This change separates the action type decision from tool invocation: 1. First LLM call: Determine action type (tool_call vs final_answer) - Returns JSON with action type and reasoning - No tool schemas passed 2. Second LLM call (if tool_call): Invoke specific tool via native calling - Pass tool schemas to LLM - LLM uses native function calling API - Returns tool_calls with tool_name and arguments Benefits: - Clearer separation of concerns - Better reasoning capture (not lost in native tool call format) - More predictable LLM behavior - Easier to debug and trace Tests updated to reflect 3-call pattern: - Call 1: Action type - Call 2: Native tool invocation - Call 3: Final answer
- Fix: Clean messages_with_prompt instead of messages in second call - Simplify first call prompt to focus on action type decision only - Remove confusing instructions about tool calling in first call - Clarify that system will guide tool invocation in follow-up call
Remove verbose debug logging from the first and second LLM calls while preserving important warnings and errors. The changes include: - Remove tool availability and name logs - Remove response type/value debug logs - Remove json_repair success logs - Remove token chunk logs - Remove second call info logs Keep critical logs for validation failures, unknown types, and errors.
…empty Add guard check before accessing accumulated_tool_calls.keys()[0] when event.index is not available. If accumulated_tool_calls is empty, skip the chunk instead of raising IndexError.
…tibility - Only use two-phase tool calling when step_id == "main" (top-level ReAct) - Skip second call for DAG steps to maintain backward compatibility - This fixes DAG tests that expect single-phase tool calling behavior - Also fix potential IndexError in claude.py when accumulated_tool_calls is empty
In DAG mode (step_id != "main"), use traditional single-phase tool calling where tools are passed to the LLM from the start. This maintains backward compatibility with DAG tests and avoids infinite retry loops. In main ReAct mode (step_id == "main"), use two-phase tool calling: - First call: JSON format to decide action type - Second call: Native tool calling to invoke the tool This fixes the issue where DAG steps were executing tools in a loop.
- refactor(claude): extract duplicated anyOf/oneOf handling into _handle_union_type() helper (~85 lines reduced) - fix(openai): skip unassociable tool call chunks instead of creating entries with empty string keys - fix(react): shorten observation instructional text while keeping behavioral nudge to prevent tool loops - fix(react): add missing required 'reasoning' field in _normalize_action_data() fallback dicts to prevent ValidationError - fix(react): remove stale comment about missing task_id/step_id access - fix(test): prevent infinite tool call loop in DAG sequential test by tracking executed tools in mock LLM
This resolves the issue where Gemini returned empty responses when tools were present due to response_format conflicting with the tools parameter.

Items from a data source:
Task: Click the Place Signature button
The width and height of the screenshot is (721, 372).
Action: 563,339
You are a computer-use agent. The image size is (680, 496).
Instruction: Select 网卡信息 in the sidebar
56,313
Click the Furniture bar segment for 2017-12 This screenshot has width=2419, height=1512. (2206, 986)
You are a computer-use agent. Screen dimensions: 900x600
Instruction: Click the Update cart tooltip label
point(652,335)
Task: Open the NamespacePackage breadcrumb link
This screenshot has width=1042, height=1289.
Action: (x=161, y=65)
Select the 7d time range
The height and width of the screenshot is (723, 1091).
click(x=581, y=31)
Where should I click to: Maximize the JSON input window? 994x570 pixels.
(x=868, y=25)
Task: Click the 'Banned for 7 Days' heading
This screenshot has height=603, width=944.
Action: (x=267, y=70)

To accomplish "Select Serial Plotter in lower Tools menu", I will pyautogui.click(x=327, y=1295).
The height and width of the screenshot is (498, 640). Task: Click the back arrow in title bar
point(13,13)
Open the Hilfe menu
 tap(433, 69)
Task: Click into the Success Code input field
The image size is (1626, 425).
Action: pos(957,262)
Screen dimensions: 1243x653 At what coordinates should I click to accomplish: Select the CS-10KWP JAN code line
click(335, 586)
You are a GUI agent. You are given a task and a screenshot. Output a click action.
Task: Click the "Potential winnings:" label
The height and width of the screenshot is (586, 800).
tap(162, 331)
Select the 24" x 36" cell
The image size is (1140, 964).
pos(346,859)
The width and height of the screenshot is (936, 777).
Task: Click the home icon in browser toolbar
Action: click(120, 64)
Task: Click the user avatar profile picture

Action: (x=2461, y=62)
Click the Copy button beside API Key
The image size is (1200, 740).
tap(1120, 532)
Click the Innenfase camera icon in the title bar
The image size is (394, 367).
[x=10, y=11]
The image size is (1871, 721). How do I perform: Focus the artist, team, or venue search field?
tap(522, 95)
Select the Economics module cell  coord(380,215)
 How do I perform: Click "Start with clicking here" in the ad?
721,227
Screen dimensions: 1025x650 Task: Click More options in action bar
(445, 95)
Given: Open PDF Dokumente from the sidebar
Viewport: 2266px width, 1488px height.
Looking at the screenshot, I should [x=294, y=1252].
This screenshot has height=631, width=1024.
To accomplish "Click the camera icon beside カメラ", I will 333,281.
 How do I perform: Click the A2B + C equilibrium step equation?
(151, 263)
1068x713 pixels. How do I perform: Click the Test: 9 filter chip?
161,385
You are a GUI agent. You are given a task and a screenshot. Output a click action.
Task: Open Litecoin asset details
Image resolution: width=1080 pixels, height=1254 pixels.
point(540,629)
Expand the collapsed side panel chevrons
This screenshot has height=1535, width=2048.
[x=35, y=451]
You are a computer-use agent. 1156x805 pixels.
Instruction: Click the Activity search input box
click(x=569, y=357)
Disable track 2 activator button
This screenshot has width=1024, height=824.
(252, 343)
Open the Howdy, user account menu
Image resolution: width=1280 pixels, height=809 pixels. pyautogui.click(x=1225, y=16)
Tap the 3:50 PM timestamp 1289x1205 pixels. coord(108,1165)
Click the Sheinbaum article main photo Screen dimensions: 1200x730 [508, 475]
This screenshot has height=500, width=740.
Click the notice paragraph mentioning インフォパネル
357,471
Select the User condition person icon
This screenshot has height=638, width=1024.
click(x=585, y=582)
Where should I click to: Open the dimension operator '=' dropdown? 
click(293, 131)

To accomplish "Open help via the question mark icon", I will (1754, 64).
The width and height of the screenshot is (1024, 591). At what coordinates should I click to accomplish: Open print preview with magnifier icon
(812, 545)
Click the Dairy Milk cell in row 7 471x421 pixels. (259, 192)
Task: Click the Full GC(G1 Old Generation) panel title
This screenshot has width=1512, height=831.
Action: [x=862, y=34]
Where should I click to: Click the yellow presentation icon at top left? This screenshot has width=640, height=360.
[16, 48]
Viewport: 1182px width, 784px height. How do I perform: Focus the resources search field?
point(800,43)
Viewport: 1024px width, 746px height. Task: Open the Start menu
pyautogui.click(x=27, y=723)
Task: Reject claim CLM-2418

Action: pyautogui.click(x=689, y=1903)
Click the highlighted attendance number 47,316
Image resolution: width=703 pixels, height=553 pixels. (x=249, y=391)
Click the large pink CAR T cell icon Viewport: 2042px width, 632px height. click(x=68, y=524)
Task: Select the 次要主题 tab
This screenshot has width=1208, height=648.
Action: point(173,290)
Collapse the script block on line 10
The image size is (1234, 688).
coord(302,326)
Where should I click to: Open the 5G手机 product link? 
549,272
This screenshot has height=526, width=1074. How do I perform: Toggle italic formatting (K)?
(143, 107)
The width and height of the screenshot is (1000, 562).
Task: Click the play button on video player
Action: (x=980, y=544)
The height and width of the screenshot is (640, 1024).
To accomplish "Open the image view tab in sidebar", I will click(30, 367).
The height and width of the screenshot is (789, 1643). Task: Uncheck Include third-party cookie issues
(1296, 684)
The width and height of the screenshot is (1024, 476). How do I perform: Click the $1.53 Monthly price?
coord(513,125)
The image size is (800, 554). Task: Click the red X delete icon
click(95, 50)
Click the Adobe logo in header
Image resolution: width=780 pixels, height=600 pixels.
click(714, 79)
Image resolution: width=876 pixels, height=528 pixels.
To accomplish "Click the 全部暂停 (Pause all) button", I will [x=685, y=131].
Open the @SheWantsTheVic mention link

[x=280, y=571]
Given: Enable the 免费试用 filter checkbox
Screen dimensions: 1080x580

◆ REQUIRED ACTION 1:
Answer these questions from the commit messages:
(a) What does the first LLM call return?
(b) What error is avoided by skipping the chunk when accumulated_tool_calls is empty?
(c) What did response_format conflict with to make Gemini return empty responses?
◆ REQUIRED ACTION 2: Return the portion of the commit messages starting at "- refactor(claude): extract" and ending at "the tools parameter.".
Rely only on the commit messages for your answers.

◆ EXERCISE RESULT 1:
(a) JSON with the action type and reasoning.
(b) IndexError.
(c) The tools parameter.

◆ EXERCISE RESULT 2:
- refactor(claude): extract duplicated anyOf/oneOf handling into _handle_union_type() helper (~85 lines reduced) - fix(openai): skip unassociable tool call chunks instead of creating entries with empty string keys - fix(react): shorten observation instructional text while keeping behavioral nudge to prevent tool loops - fix(react): add missing required 'reasoning' field in _normalize_action_data() fallback dicts to prevent ValidationError - fix(react): remove stale comment about missing task_id/step_id access - fix(test): prevent infinite tool call loop in DAG sequential test by tracking executed tools in mock LLM
This resolves the issue where Gemini returned empty responses when tools were present due to response_format conflicting with the tools parameter.